Aim of the exercise -> Which lines of the records below contain the word "width"? Show each one.

Provided entries ->

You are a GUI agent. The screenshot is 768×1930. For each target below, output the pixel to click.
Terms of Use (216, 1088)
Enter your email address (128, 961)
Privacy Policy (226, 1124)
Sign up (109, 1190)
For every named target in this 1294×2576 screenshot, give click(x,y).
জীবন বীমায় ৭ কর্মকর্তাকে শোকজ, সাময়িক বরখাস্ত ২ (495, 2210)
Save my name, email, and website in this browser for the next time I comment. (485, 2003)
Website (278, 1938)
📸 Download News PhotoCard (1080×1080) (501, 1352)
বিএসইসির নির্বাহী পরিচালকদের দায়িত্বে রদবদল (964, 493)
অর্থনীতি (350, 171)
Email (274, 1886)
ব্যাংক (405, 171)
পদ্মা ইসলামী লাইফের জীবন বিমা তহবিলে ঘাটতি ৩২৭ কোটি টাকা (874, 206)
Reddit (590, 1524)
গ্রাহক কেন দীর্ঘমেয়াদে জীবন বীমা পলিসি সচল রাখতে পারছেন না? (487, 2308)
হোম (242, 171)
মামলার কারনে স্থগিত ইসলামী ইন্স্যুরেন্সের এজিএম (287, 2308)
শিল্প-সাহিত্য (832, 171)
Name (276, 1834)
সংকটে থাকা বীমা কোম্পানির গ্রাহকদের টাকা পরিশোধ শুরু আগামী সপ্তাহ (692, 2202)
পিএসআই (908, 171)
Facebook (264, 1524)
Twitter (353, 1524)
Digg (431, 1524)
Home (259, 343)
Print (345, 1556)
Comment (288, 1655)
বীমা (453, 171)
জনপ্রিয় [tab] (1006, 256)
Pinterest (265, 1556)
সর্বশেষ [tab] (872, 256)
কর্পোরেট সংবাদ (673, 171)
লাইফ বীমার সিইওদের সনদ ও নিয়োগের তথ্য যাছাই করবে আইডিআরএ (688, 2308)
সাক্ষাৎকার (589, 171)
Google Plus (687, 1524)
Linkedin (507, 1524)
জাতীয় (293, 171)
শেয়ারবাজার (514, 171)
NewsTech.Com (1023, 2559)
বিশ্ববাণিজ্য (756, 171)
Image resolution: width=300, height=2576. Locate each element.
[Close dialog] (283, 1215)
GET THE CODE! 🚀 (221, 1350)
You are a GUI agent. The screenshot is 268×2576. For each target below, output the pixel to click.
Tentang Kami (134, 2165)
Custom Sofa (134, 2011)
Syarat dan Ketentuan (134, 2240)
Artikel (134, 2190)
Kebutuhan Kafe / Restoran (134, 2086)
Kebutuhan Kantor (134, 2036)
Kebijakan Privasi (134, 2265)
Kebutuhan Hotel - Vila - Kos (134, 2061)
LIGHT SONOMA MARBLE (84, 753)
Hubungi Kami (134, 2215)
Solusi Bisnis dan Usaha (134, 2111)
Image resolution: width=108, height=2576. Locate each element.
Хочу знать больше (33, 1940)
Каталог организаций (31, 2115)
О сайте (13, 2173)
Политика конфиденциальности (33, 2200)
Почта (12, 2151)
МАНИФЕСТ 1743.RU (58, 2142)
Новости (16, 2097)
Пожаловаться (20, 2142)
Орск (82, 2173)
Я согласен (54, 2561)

Your solution ->
Image resolution: width=300, height=2576. Locate each element.
Image resolution: width=108, height=2576. Locate each element.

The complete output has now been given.